WHAT IS EXPECTED:
Copy, from the material below, each line that contains the word "computer".

== RECORD EXCERPTS

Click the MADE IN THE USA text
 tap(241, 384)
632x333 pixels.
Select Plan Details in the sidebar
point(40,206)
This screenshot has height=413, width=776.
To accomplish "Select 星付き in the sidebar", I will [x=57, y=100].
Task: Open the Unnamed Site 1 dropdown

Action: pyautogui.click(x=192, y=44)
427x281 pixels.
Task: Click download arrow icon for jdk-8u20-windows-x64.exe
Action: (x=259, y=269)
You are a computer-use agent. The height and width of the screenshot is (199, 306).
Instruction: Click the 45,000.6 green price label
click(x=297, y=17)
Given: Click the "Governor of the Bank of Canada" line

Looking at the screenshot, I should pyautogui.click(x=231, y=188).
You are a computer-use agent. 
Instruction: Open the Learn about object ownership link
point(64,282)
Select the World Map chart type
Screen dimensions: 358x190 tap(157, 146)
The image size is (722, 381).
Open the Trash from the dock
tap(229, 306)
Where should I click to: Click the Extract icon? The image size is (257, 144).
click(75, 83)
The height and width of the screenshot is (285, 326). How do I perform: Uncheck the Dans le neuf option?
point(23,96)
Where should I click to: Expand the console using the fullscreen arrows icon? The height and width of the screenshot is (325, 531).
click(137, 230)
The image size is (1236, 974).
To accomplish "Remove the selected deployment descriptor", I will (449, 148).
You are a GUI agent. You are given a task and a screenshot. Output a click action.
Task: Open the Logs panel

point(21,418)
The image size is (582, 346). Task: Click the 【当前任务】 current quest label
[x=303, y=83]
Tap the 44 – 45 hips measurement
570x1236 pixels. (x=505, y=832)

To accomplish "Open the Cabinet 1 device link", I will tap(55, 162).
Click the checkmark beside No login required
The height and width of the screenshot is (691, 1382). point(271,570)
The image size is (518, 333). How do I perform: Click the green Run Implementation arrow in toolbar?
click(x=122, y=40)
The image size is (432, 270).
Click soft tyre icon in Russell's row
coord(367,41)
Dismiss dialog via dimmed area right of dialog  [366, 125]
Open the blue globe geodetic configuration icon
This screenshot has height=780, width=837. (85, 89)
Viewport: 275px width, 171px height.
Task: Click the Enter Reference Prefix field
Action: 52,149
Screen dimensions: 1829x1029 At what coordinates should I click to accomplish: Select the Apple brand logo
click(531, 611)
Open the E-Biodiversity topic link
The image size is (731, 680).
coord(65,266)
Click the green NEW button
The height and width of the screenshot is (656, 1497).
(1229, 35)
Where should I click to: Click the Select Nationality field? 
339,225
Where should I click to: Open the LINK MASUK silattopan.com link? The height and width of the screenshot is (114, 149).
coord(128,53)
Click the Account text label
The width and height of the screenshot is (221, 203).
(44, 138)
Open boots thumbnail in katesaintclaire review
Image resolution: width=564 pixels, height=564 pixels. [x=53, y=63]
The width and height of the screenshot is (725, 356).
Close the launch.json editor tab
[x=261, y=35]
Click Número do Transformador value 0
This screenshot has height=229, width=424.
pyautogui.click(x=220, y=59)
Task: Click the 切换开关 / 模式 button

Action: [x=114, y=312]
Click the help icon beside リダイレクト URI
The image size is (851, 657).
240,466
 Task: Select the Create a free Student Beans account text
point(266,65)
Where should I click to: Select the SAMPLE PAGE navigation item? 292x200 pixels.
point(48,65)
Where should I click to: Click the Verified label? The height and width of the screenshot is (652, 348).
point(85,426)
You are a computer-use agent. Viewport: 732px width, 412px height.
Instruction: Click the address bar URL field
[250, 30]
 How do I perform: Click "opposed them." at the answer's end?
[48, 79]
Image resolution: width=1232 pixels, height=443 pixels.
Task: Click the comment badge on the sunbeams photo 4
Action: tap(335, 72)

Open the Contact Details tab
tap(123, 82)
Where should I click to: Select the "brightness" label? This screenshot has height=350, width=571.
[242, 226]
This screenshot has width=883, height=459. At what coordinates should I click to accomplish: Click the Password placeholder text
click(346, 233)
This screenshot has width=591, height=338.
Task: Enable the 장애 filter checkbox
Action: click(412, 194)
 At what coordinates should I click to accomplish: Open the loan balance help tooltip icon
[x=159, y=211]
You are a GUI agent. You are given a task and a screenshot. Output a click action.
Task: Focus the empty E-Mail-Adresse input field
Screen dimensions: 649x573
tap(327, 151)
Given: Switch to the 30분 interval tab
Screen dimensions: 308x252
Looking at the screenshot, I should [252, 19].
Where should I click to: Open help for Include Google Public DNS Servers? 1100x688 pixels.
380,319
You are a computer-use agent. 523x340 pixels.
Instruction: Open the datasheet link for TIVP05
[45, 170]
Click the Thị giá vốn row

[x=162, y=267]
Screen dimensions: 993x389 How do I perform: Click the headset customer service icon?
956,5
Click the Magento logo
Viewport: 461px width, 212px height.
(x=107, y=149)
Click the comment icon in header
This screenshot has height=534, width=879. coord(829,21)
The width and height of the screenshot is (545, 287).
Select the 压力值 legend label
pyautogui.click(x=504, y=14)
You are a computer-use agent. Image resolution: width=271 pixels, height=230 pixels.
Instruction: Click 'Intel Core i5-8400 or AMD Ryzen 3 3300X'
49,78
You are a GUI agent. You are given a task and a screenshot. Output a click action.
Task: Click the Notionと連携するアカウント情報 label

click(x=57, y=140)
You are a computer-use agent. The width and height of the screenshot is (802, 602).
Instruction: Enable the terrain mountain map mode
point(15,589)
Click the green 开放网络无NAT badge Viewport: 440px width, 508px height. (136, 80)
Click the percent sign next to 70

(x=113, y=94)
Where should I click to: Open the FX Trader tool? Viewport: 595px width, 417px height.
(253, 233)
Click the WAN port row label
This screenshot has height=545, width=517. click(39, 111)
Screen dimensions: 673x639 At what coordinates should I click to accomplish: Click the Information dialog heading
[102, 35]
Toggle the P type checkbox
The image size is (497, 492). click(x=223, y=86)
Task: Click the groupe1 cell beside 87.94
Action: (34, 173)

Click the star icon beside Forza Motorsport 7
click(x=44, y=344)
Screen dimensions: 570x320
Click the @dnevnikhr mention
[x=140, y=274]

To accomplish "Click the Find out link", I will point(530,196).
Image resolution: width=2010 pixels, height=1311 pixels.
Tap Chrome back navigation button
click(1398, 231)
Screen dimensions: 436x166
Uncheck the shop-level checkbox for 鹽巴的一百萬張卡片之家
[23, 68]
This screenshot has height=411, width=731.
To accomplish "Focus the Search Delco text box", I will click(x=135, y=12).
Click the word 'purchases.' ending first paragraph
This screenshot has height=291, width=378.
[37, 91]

====

YOUR RESPONSE:
You are a computer-use agent. The height and width of the screenshot is (199, 306).
You are a computer-use agent. 
You are a computer-use agent. Viewport: 732px width, 412px height.
You are a computer-use agent. 523x340 pixels.
You are a computer-use agent. Image resolution: width=271 pixels, height=230 pixels.
You are a computer-use agent. The width and height of the screenshot is (802, 602).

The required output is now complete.